Bog wood comes from trees that fell hundreds or thousands of years ago, and were then buried in peat bogs.
|Bog Oak exposed in Allt a' Choire Bhuidhe. Image: Sarah McGuire (Creative Commons)|
The acidic and anaerobic conditions of a peat bog meant that the wood was preserved, and bog woods represent the early stages in the fossilisation process. The process can apply to any wood species that naturally grow on or near areas which became peat bogland, but the most common species found are oak, yew and pine. The woods are usually stained dark brown through to black from the natural tannins and soluble irons present in the mineral subsoil, and may also contain small flakes of silica that have found their way into the densely saturated wood.
|Bog wood colour based on age. Image: Abudimir85 (Creative Commons)|
As these peat bogs have become more and more cultivated, the bog woods have come gradually to the surface, causing inconvenience to farmers and peat cutters, and leading to regular clearance with the trunks being piled up in clearance cairns.
|Bog Oaks, Woodwalton Fens, Cambs. Image: Rodney Burton (Creative Commons)|
Sometimes in the past the wood has been burnt, either en masse, or in domestic fires. There has always been a market in the better pieces of bog wood, to make jewellery or sculpture. More and more, however, the wood is being seen as a valuable and finite resource, and more steps have been taken to preserve it.

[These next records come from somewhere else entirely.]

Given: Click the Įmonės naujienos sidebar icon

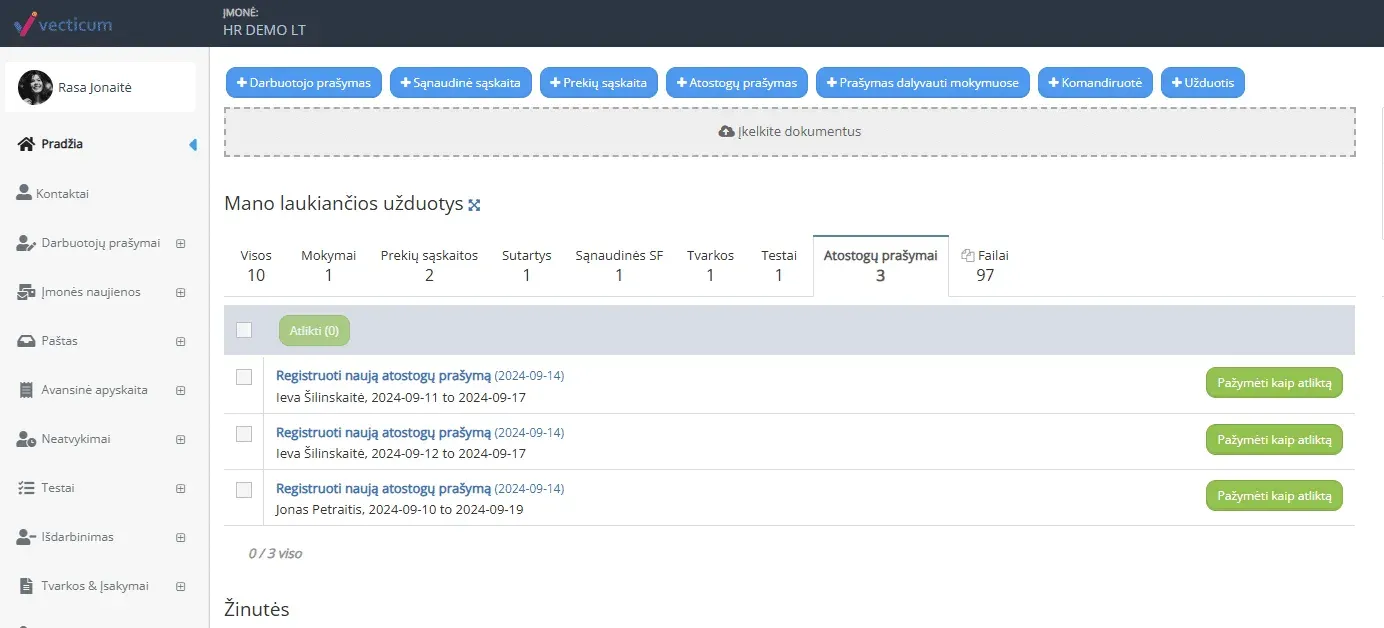Looking at the screenshot, I should tap(26, 292).

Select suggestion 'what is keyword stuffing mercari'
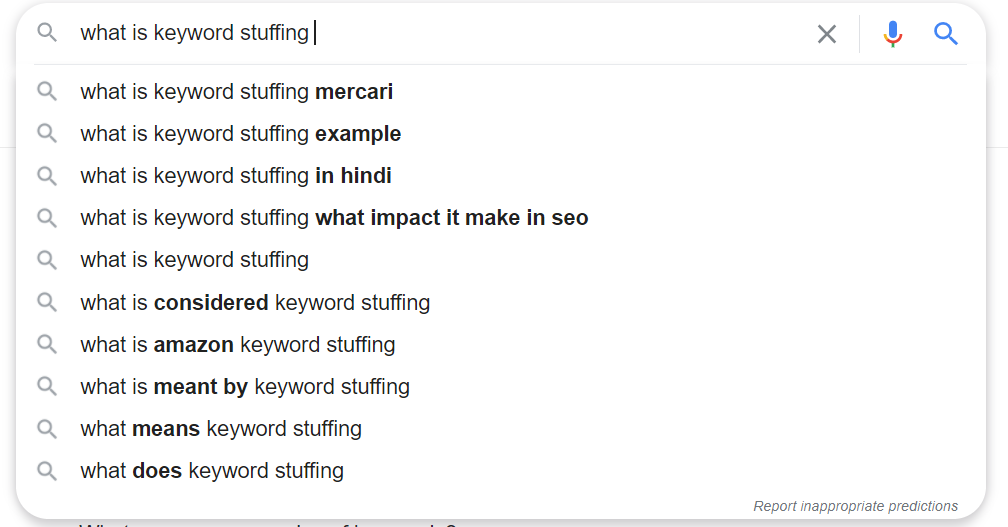[x=500, y=91]
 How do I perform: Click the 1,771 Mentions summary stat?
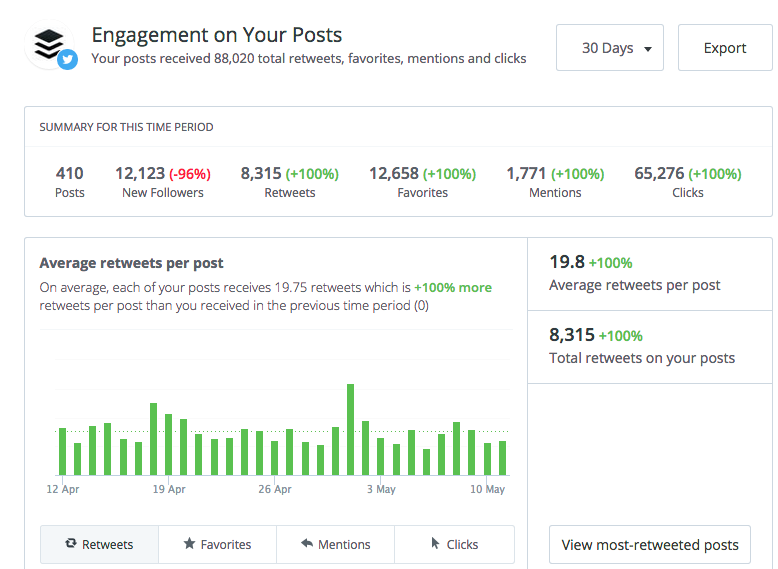pyautogui.click(x=555, y=182)
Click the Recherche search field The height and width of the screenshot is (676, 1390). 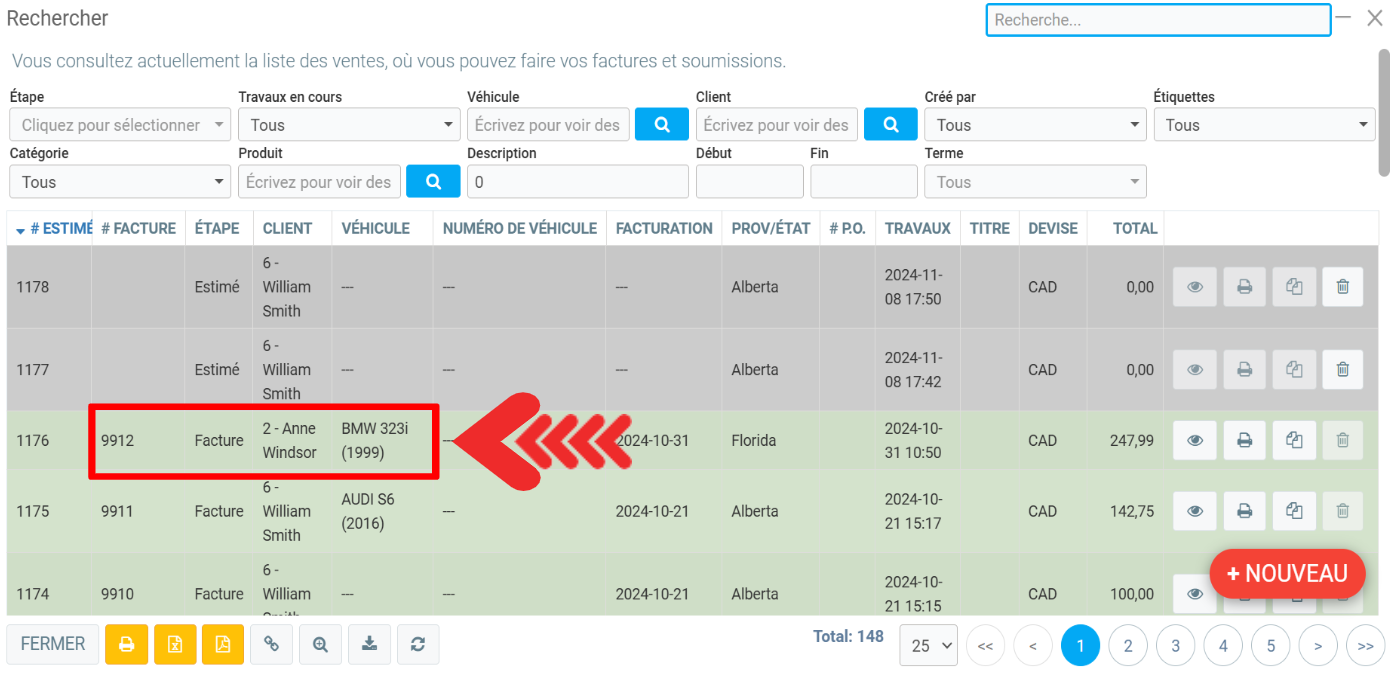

"There can be little doubt that Bog Oak is the nation's rarest and most precious timber."
There are several areas in the UK where bog oak is found, this includes the Norfolk fens, which is where the piece used in the Guardian came from, from specialist cabinet makers Adamson and Low.
Some of the trees that have been found are colossal, with a branchless length of a hundred feet. The wood is extremely fragile when exposed, and can decay rapidly. Adamson and Low have many years of experience perfecting and refining techniques of preserving and drying the bog wood, extracting massive amounts of water in the process, and creating flat, straight and split-free boards. They then use these to make exquisite furniture.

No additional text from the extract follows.